_Data for this exercise:_
■ ■ ■ ■ ■

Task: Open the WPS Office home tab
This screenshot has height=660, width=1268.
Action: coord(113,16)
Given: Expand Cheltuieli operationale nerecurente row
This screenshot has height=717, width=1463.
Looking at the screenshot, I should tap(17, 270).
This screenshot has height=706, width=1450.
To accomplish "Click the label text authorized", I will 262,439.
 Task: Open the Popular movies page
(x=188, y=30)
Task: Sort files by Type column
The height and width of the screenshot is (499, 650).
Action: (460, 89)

■ ■ ■ ■ ■

_Work to be completed:_
Give the full listing above again, exactly as it was presented.

_Result of this exercise:_
Task: Open the WPS Office home tab
This screenshot has height=660, width=1268.
Action: coord(113,16)
Given: Expand Cheltuieli operationale nerecurente row
This screenshot has height=717, width=1463.
Looking at the screenshot, I should tap(17, 270).
This screenshot has height=706, width=1450.
To accomplish "Click the label text authorized", I will 262,439.
 Task: Open the Popular movies page
(x=188, y=30)
Task: Sort files by Type column
The height and width of the screenshot is (499, 650).
Action: (460, 89)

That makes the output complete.